_Provided information_
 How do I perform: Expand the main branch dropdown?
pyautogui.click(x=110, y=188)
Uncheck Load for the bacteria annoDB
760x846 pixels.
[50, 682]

---

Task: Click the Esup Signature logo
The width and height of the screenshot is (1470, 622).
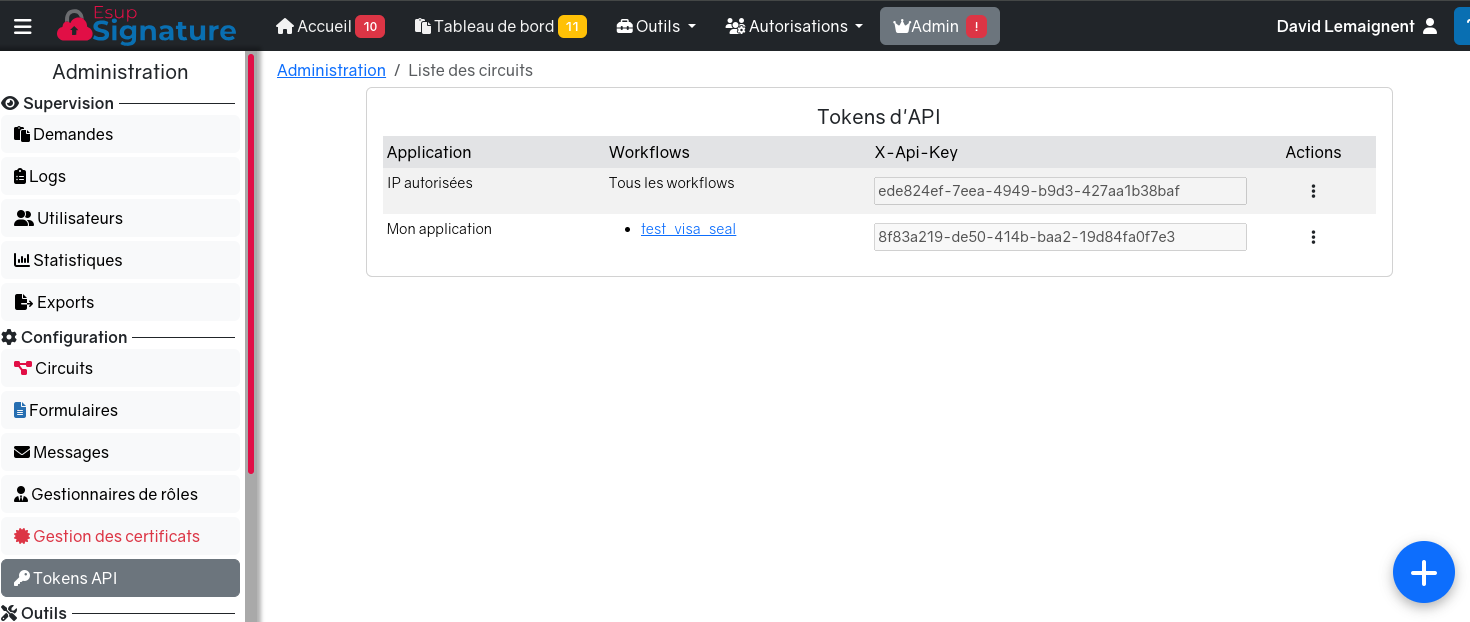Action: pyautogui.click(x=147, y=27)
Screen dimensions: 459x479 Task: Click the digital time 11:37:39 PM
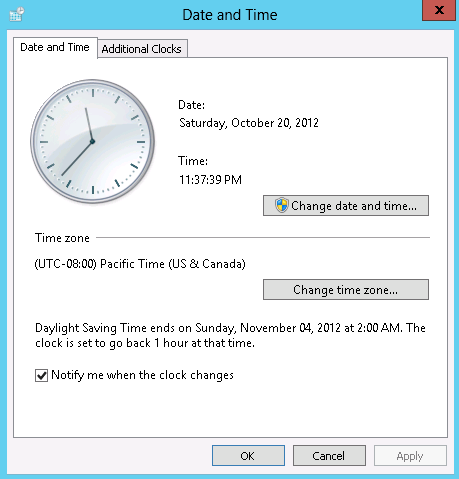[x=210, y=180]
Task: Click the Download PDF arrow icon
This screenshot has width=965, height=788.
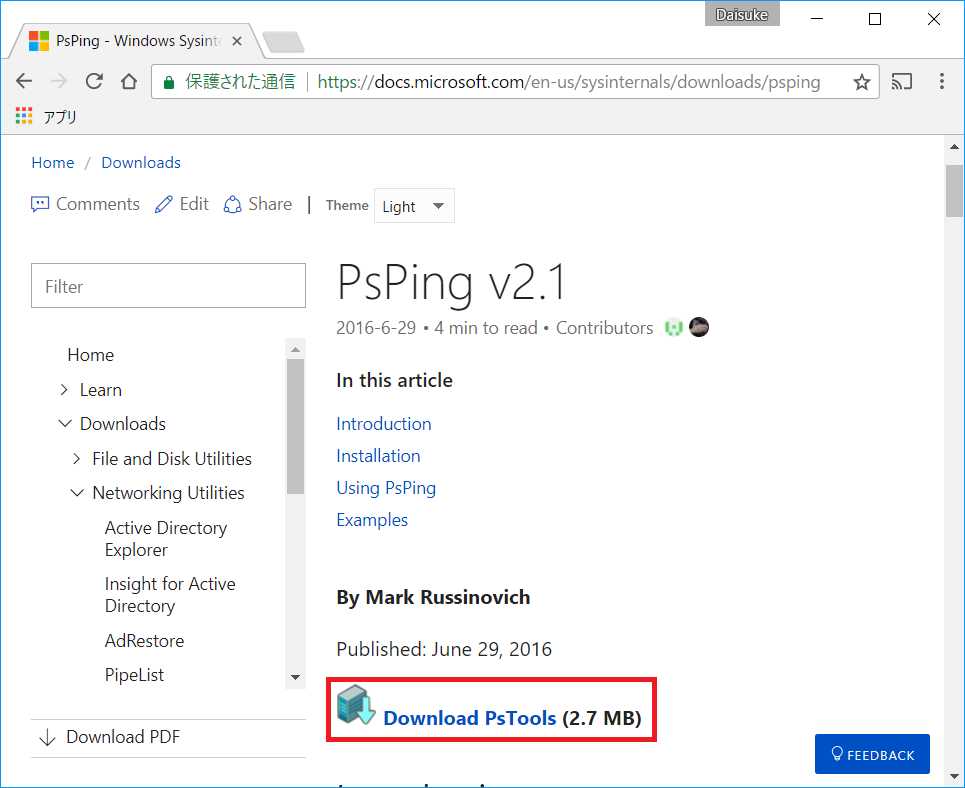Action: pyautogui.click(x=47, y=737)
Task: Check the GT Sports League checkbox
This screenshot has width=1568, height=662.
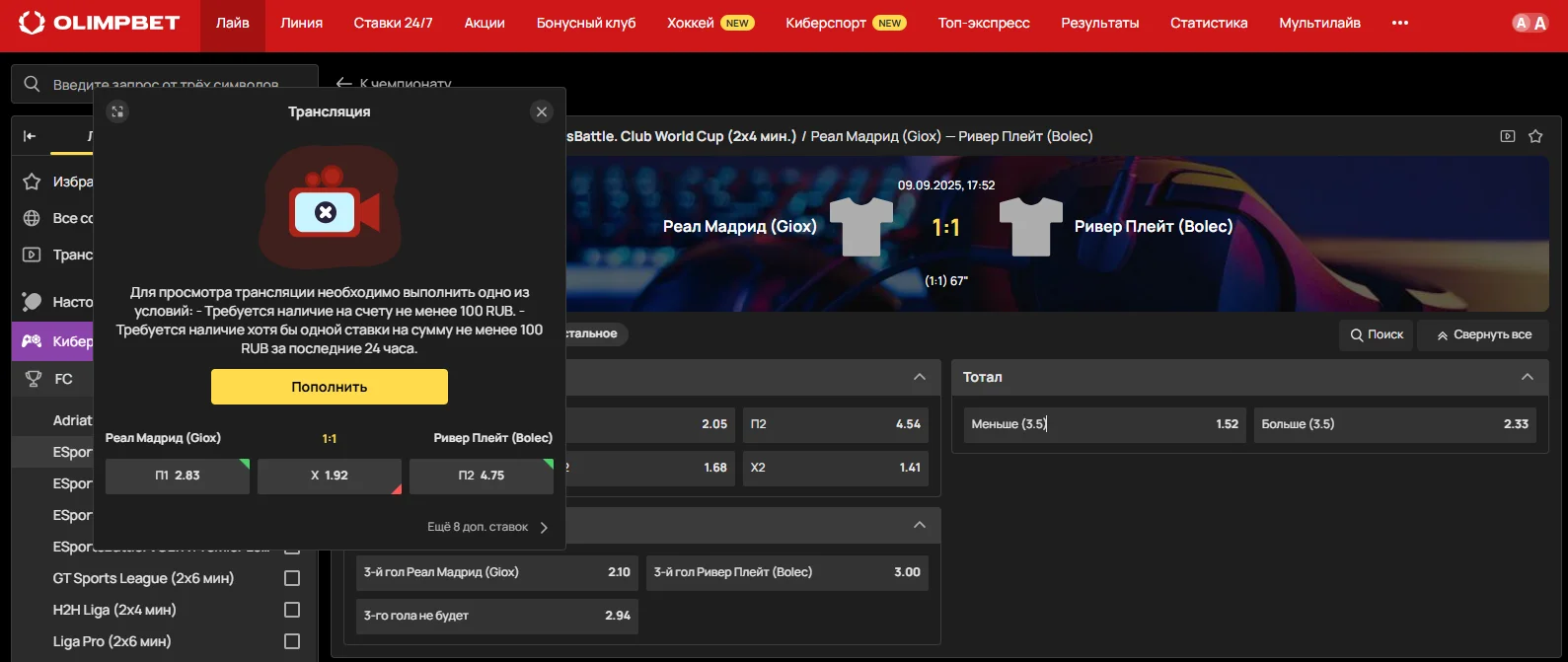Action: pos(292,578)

* * *

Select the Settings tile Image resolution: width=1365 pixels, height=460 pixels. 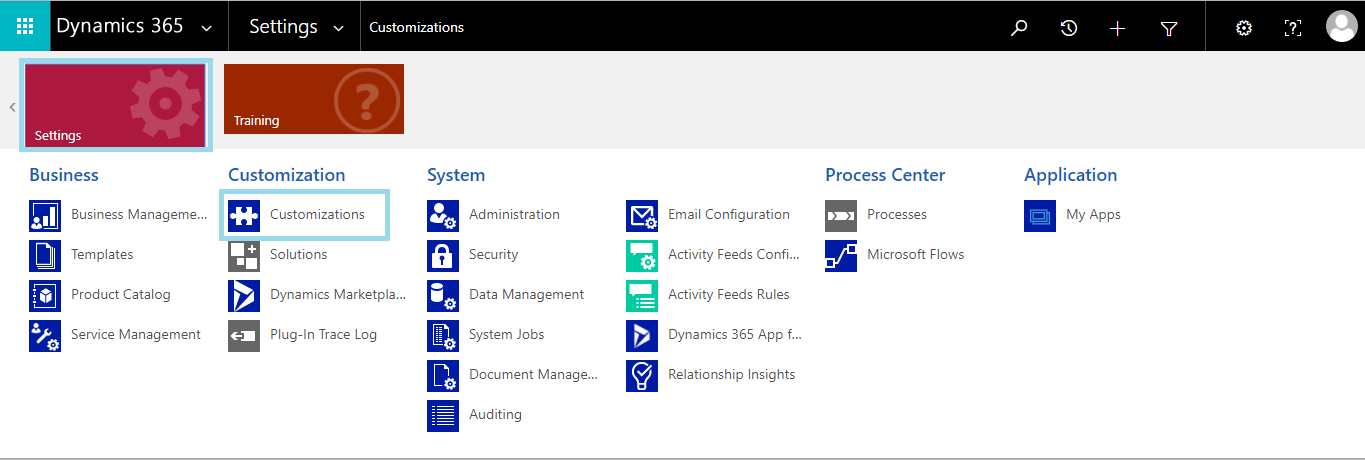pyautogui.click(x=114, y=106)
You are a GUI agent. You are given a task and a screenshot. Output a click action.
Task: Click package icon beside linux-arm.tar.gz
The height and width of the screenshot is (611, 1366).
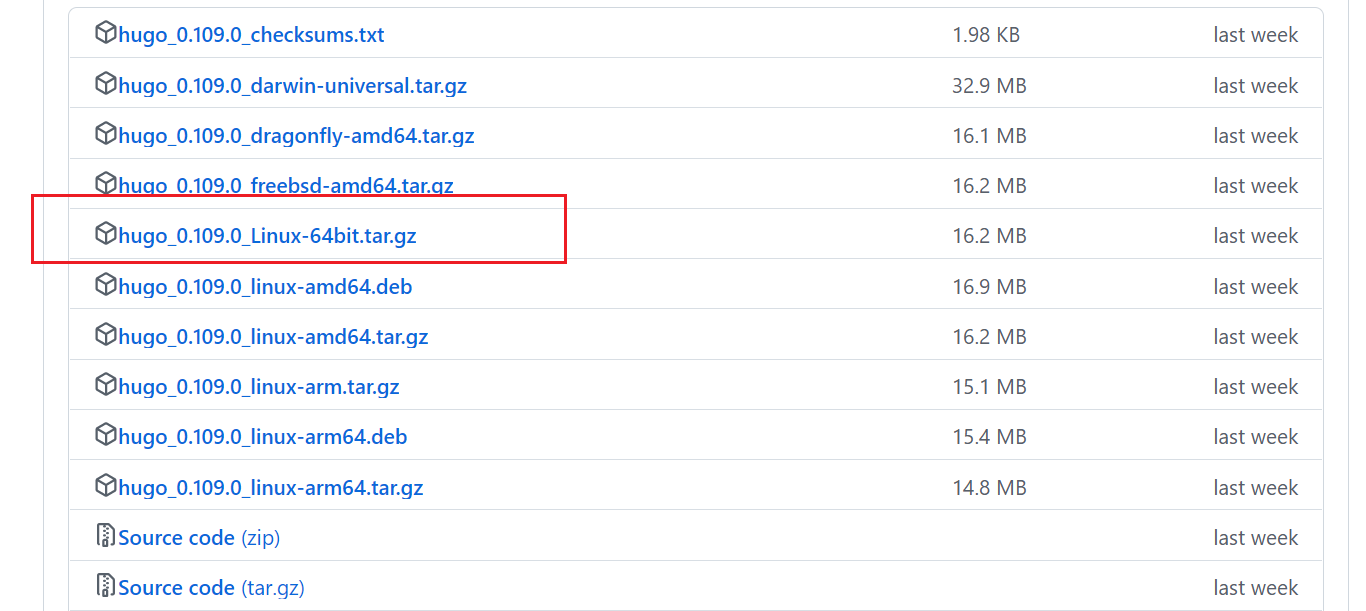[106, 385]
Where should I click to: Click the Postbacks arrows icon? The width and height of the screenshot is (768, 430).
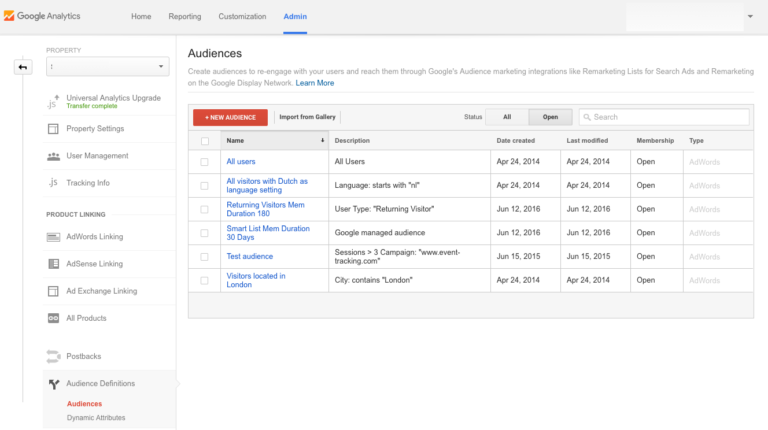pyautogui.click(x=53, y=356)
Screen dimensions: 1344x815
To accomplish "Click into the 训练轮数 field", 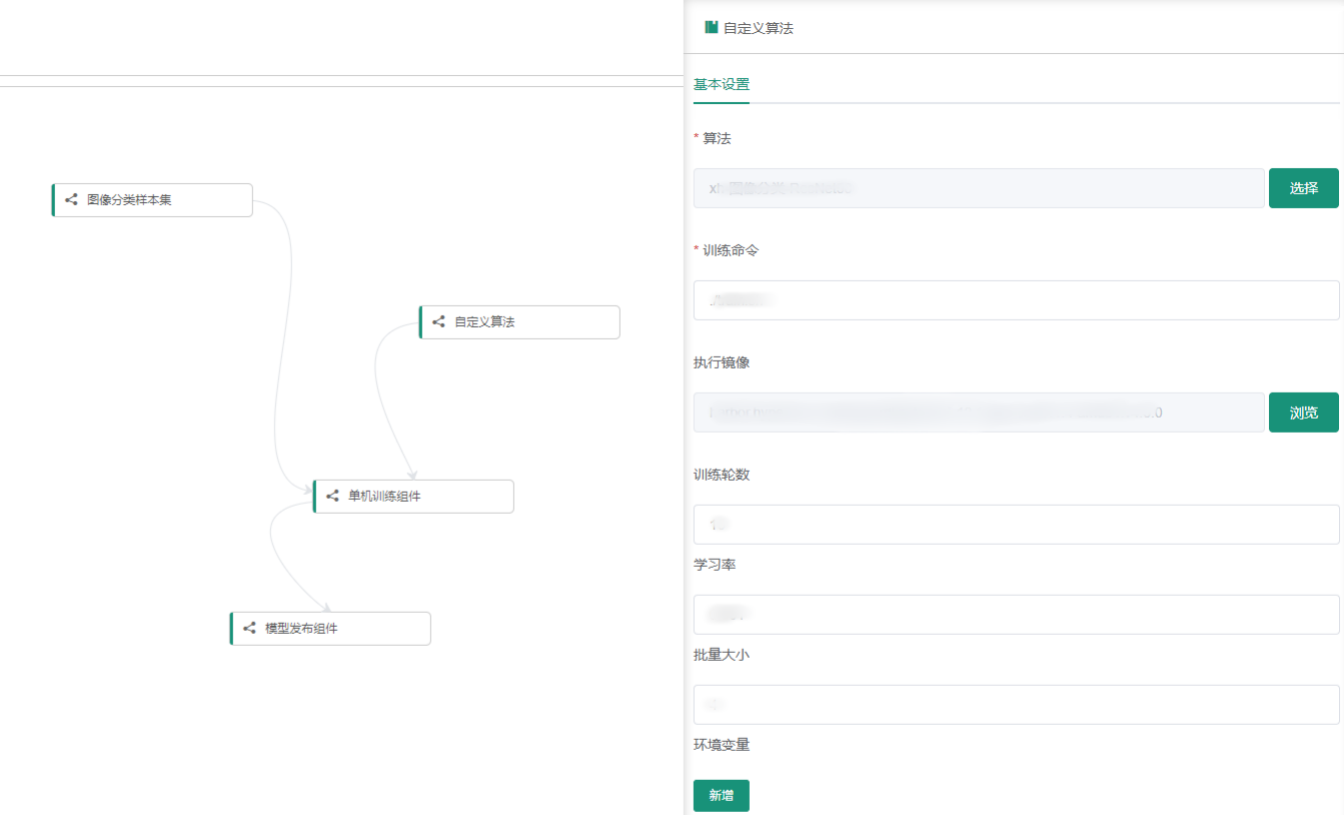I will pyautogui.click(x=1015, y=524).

_What is expected_
Beginning at the line above that contains "Screen dimensions: 459x479" and going on through the line that contains "Task: Check the GT Sports League checkbox", please copy every line exactly, leaving the pictures out and adding nothing.

_Answer to this exercise_
Screen dimensions: 459x479 Task: Click the digital time 11:37:39 PM
[x=210, y=180]
Task: Click the Download PDF arrow icon
This screenshot has width=965, height=788.
Action: pyautogui.click(x=47, y=737)
Task: Check the GT Sports League checkbox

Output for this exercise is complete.